→ **About this exercise**
Could you show each line of the records that contains the word "three"?

*** Block opens ***

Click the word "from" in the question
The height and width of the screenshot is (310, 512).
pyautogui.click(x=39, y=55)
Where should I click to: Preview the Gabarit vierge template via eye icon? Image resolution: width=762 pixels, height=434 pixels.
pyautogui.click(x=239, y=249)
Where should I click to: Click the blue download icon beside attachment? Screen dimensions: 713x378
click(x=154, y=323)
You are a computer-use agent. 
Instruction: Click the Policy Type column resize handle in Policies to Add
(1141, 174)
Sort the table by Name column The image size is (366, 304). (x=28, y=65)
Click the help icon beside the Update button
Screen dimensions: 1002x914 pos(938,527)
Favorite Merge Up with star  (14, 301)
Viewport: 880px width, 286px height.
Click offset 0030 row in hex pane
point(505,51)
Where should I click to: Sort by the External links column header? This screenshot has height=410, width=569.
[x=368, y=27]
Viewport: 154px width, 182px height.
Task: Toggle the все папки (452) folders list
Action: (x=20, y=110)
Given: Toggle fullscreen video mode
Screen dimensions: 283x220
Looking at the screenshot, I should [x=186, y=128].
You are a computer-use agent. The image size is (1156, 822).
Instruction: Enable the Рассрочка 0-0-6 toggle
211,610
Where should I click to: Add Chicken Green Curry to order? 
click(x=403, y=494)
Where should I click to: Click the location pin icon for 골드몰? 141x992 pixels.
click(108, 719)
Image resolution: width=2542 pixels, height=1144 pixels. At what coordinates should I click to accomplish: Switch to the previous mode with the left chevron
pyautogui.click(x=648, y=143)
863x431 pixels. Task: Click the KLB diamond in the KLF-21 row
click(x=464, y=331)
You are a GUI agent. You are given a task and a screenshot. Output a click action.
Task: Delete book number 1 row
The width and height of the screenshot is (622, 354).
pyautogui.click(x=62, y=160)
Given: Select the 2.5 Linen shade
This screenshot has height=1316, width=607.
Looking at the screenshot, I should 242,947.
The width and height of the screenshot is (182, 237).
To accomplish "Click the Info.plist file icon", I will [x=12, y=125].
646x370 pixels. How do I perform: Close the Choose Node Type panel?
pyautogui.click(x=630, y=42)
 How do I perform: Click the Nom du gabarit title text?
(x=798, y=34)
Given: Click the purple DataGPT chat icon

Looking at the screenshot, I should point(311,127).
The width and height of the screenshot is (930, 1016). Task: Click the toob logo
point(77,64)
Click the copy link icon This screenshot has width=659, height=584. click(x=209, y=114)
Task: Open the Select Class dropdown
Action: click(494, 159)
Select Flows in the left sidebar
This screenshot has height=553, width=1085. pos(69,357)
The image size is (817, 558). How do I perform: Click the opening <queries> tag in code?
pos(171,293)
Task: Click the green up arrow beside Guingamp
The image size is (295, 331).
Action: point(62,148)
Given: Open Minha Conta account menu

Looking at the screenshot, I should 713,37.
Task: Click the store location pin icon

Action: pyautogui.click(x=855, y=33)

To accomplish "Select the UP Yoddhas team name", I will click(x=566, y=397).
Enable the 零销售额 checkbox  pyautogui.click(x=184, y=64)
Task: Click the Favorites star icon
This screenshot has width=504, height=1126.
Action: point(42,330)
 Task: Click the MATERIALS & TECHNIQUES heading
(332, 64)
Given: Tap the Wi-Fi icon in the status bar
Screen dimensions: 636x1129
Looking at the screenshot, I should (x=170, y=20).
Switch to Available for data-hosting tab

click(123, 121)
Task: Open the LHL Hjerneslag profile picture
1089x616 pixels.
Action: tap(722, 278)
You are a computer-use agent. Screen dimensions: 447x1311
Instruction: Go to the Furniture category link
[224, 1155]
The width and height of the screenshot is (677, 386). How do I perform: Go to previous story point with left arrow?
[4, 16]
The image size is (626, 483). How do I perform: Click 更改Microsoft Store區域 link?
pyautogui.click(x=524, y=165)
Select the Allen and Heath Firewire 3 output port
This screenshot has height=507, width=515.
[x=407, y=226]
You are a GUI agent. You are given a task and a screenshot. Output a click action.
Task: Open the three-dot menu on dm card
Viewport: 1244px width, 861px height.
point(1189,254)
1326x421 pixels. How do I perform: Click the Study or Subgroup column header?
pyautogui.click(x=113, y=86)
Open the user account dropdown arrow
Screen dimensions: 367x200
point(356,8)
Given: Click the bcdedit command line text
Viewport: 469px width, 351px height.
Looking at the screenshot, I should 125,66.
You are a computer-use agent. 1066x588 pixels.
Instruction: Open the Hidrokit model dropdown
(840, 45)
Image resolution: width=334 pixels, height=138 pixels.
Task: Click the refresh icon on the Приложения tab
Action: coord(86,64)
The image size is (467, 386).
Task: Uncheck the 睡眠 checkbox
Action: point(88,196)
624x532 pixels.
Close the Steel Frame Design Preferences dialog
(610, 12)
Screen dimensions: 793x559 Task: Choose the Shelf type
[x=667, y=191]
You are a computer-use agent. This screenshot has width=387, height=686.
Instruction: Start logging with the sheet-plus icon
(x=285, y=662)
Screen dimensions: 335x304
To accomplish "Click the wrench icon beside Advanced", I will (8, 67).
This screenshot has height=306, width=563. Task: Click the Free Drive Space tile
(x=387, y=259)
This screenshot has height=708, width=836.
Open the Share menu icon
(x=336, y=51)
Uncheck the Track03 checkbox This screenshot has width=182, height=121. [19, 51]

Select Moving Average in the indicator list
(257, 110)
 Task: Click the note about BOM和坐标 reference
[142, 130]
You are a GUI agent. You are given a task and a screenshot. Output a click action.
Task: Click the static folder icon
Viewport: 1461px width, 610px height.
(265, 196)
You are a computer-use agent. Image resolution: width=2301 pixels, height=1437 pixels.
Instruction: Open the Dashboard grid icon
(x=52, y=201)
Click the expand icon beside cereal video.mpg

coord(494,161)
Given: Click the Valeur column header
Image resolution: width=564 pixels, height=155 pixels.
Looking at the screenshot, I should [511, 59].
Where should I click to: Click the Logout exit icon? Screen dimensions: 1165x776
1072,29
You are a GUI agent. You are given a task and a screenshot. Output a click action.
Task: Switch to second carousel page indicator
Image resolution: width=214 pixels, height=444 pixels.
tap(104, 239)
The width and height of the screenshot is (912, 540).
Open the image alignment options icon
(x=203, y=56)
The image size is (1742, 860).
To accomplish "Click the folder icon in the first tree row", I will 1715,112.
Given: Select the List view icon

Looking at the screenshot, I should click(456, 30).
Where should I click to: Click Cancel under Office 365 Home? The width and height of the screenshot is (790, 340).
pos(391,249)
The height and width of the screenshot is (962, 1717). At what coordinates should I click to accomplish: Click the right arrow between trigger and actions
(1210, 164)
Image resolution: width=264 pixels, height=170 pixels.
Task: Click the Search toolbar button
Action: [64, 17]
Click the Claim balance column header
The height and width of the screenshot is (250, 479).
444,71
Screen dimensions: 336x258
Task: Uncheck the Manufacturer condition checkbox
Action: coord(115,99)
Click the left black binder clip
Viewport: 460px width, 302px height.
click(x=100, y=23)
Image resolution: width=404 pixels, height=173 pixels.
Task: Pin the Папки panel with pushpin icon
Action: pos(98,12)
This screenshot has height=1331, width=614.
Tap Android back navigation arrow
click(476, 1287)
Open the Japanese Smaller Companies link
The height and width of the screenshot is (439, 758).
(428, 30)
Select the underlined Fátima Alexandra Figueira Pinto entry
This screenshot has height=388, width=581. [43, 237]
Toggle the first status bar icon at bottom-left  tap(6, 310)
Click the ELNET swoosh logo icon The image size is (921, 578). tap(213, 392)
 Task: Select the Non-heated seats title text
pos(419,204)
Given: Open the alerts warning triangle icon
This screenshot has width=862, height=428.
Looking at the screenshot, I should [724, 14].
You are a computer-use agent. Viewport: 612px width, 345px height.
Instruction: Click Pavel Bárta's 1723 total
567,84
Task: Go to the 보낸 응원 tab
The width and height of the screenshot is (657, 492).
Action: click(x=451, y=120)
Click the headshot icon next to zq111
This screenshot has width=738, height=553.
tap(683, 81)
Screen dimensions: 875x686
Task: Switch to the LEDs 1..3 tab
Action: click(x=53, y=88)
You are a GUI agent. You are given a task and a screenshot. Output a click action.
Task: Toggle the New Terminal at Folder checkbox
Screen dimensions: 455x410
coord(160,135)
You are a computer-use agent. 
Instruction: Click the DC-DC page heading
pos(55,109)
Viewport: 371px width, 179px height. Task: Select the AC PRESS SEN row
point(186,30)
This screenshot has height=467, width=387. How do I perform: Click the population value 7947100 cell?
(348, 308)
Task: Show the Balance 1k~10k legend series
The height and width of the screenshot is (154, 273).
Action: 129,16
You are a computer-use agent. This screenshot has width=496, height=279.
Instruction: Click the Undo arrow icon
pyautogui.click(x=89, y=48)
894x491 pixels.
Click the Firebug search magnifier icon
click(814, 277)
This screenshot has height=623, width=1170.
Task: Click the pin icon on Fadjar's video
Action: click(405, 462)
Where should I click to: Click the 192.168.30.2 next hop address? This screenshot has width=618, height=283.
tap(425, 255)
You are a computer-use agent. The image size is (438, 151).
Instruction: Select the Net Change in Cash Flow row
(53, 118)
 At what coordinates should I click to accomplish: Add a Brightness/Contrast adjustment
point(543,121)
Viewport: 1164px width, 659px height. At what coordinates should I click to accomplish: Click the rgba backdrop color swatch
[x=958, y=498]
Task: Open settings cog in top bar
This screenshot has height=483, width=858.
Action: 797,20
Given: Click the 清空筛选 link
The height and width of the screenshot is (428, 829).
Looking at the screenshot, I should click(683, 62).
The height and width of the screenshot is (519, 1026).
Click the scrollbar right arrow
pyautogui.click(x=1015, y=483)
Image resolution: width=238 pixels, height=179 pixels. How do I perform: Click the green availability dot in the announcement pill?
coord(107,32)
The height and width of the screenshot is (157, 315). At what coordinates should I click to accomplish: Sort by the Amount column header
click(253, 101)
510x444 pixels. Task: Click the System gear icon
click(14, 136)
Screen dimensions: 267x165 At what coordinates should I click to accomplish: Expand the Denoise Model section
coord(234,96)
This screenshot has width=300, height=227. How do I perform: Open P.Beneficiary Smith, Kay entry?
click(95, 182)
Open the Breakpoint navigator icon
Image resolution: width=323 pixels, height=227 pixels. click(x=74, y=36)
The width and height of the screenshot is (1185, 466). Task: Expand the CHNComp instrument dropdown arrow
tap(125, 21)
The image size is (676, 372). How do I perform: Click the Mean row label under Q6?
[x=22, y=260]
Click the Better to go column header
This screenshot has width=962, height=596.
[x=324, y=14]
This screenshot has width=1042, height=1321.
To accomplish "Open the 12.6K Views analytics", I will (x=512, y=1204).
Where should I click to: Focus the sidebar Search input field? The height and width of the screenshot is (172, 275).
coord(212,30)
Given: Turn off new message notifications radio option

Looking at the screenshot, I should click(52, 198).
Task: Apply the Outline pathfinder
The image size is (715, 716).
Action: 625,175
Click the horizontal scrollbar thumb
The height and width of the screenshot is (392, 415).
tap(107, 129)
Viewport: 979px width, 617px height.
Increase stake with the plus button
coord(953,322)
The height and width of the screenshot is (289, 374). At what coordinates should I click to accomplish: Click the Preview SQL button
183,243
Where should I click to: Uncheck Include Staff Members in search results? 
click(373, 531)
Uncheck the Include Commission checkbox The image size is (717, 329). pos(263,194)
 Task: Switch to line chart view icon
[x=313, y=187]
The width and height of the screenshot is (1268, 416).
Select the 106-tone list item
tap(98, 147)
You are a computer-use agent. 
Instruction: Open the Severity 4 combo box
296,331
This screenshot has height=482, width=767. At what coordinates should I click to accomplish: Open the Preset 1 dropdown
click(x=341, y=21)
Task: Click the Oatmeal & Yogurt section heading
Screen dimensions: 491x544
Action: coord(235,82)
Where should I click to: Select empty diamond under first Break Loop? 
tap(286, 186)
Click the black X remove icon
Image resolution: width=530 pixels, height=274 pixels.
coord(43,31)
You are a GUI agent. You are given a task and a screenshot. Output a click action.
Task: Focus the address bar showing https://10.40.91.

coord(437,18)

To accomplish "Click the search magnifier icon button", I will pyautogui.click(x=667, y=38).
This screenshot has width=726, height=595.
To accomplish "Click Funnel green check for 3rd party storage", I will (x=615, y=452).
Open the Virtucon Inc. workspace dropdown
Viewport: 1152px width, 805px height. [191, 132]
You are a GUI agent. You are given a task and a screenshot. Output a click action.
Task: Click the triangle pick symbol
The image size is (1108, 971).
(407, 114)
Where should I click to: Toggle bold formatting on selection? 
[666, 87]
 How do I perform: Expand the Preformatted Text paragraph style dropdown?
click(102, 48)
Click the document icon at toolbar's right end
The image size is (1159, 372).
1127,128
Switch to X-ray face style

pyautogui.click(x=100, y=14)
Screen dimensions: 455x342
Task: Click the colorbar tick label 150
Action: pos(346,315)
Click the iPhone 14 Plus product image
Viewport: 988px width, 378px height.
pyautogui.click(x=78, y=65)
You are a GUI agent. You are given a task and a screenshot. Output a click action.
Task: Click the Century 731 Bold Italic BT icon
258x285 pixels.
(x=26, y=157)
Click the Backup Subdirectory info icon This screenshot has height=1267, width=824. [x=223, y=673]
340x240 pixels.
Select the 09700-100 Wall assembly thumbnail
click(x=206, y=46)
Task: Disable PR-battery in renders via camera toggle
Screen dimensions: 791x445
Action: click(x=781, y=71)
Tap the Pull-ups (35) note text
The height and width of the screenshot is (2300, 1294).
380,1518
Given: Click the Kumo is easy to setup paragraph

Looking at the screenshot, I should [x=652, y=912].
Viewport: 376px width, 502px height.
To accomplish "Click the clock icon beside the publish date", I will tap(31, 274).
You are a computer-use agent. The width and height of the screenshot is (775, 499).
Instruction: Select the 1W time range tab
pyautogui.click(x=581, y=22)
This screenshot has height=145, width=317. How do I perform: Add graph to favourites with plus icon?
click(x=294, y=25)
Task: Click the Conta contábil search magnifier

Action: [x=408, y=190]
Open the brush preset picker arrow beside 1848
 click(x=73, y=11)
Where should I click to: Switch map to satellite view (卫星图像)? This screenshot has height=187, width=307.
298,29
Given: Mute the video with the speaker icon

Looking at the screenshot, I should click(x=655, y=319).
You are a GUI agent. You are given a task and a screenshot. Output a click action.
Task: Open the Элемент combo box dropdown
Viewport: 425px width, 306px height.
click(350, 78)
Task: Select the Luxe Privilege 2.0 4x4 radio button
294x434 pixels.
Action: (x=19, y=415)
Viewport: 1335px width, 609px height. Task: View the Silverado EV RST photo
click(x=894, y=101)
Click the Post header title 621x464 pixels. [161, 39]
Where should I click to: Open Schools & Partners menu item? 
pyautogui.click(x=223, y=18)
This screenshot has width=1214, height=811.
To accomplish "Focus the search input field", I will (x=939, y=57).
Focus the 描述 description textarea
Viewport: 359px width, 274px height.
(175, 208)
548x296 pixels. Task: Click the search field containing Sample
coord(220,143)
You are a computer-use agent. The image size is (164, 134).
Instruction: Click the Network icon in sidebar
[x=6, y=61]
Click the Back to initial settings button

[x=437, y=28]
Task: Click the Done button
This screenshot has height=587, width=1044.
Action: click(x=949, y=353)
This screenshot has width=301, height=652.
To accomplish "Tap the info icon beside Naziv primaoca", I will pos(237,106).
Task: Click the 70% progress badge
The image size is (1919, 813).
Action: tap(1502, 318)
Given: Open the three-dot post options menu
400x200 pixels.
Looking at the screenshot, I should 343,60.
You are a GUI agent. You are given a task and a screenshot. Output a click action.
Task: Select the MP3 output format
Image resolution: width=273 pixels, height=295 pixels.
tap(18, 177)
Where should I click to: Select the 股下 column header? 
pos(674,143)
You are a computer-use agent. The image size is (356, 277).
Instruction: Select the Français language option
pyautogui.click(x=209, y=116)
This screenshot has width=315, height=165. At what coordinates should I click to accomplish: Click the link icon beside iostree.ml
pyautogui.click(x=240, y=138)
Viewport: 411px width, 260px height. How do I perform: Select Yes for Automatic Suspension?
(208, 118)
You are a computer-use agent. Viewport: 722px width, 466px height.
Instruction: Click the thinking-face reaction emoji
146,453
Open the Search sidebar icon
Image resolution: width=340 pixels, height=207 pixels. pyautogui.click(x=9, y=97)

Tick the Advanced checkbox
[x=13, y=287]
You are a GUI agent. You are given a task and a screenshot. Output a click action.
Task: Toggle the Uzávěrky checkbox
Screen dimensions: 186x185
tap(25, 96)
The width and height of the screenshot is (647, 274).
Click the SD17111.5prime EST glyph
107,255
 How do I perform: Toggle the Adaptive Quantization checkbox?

*** Block closes ***

→ **Exercise solution**
Task: Open the three-dot menu on dm card
Given: Open the three-dot post options menu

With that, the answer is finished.